Wenigstens das. Diese Forderungen hatten die Grenze zur Unverschämtheit schon überschritten. Denn der Luftraum gehört nicht den Fluggesellschaften. Wenn sie ihn nutzen dürfen, dann nur, wenn die Gefahren kalkulierbar sind. Die Risiken müssen sie zunächst selber tragen.

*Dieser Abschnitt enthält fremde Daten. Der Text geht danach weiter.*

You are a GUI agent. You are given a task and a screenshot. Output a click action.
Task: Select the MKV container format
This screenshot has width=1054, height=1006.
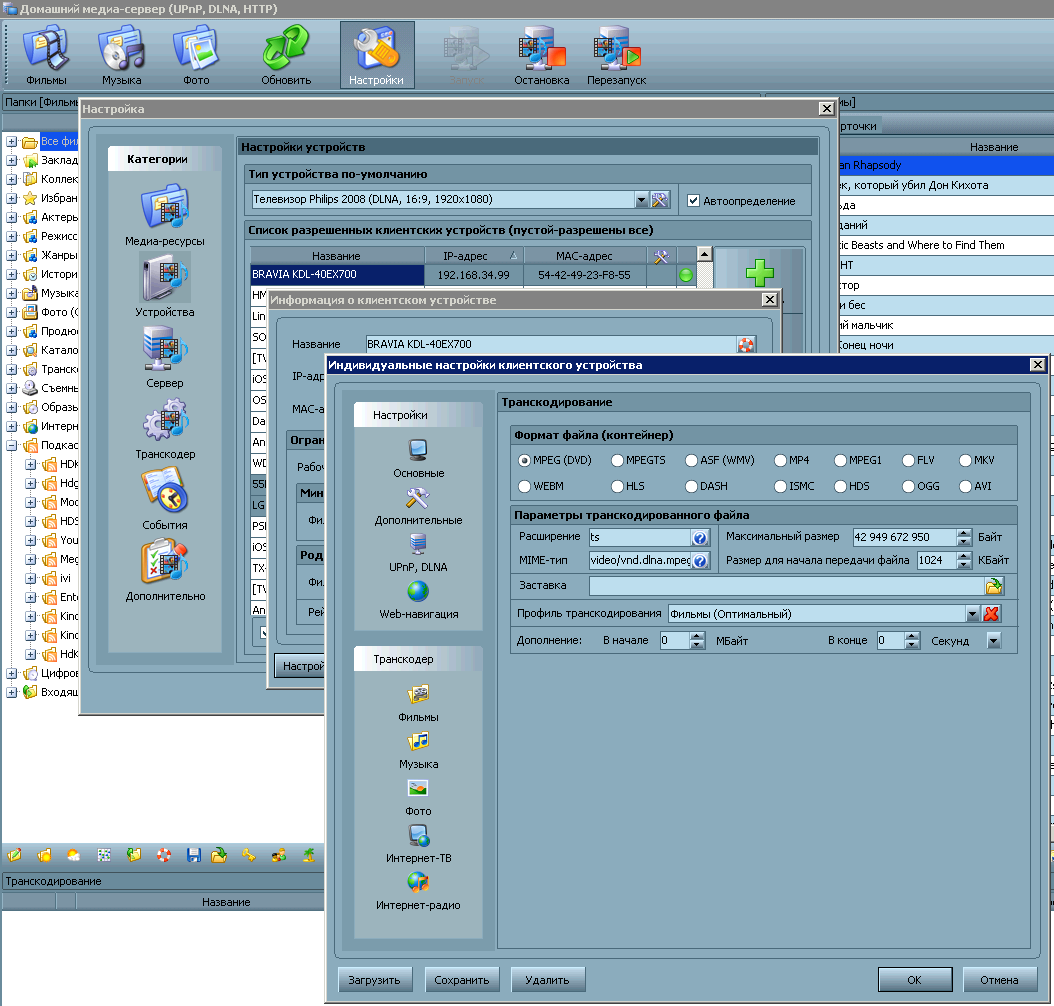(966, 461)
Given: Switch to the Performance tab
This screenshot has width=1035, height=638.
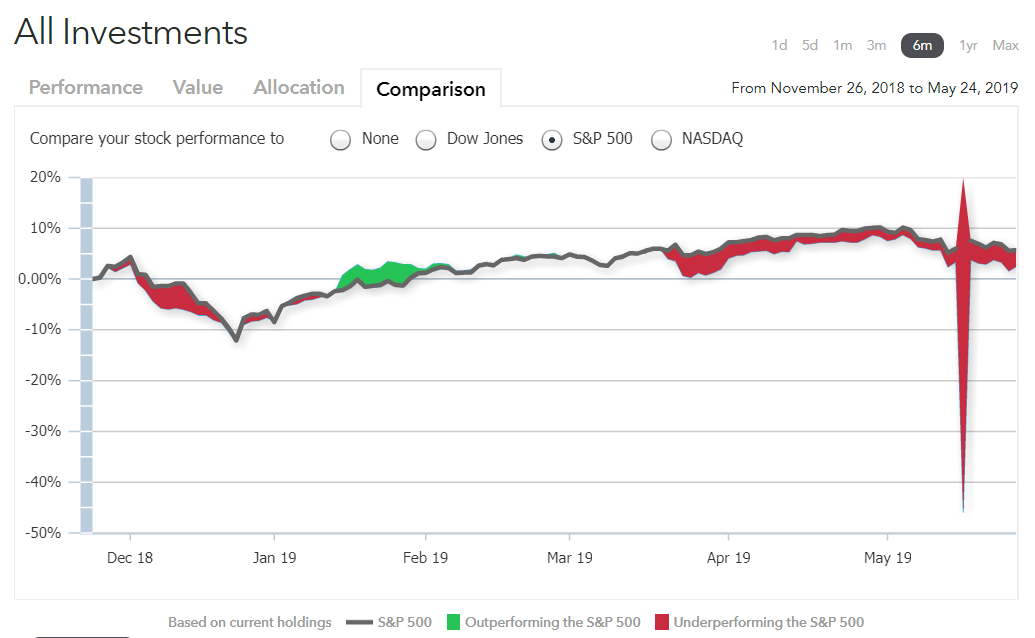Looking at the screenshot, I should (x=86, y=88).
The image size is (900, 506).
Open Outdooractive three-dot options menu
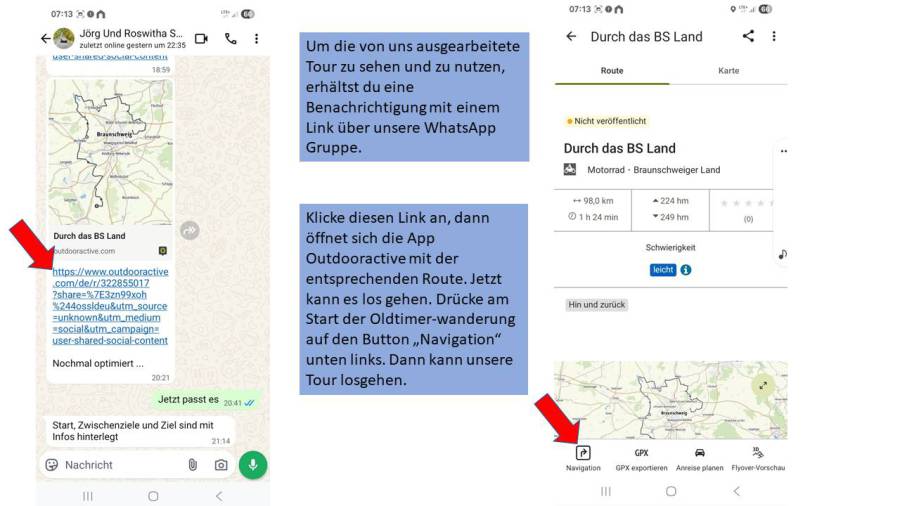click(x=774, y=36)
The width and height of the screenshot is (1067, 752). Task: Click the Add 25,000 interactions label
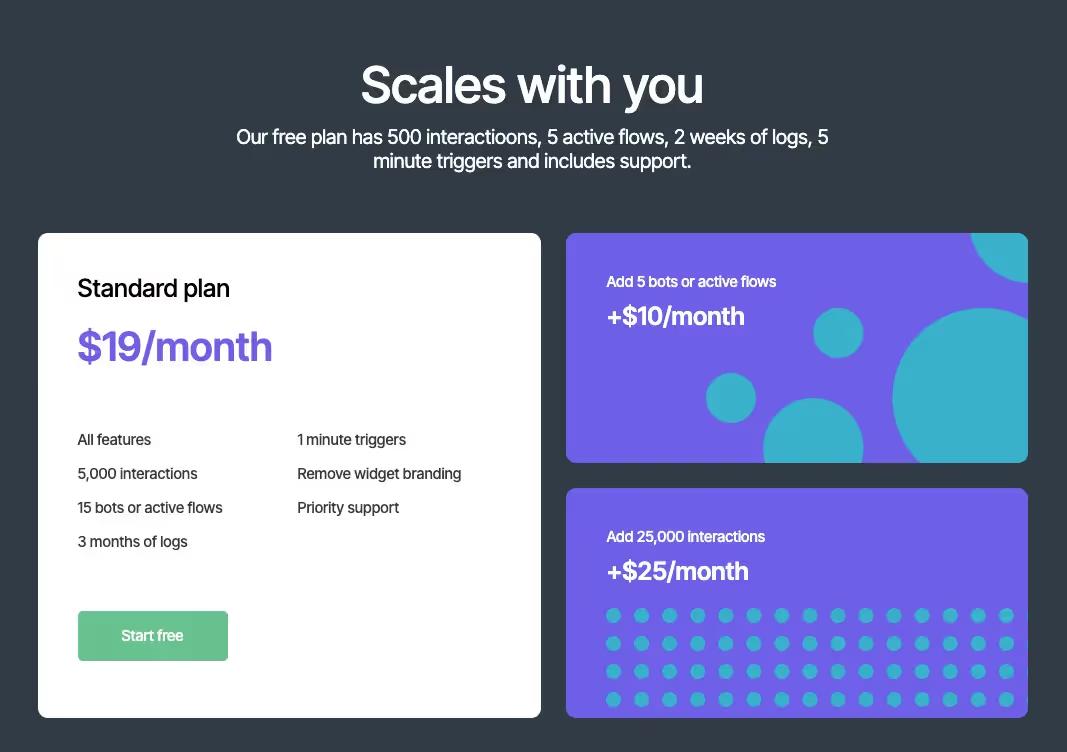(x=686, y=536)
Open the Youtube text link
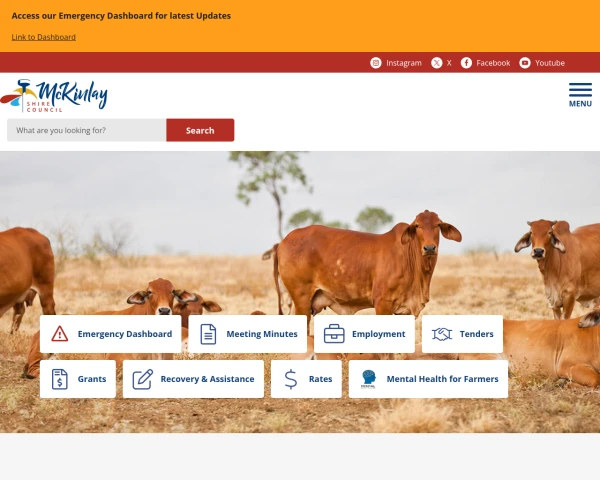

Die Schadensersatzforderungen waren allenfalls verständlich als taktisches Mittel, den Bundesverkehrsminister und seine europäischen Kollegen unter Druck zu setzen, valide Daten für die Gefahren vorzulegen, die von der Asche ausgingen. Dass es mehrere Tage dauerte, bis ein Forschungsflugzeug notdürftig mit Messgeräten ausgestattet war und zu einem Test- und Messflug starten konnte, wirft kein gutes Licht auf die Luftraumkontrolle. Das muss besser werden. Aber dass im Zweifel nicht die Sicherheit zählt, sondern das Geschäftsinteresse von Lufthansa und Co., das kann auch nicht sein. Die Fluggesellschaften müssen nun damit leben, sich diesem Verdacht ausgesetzt zu haben.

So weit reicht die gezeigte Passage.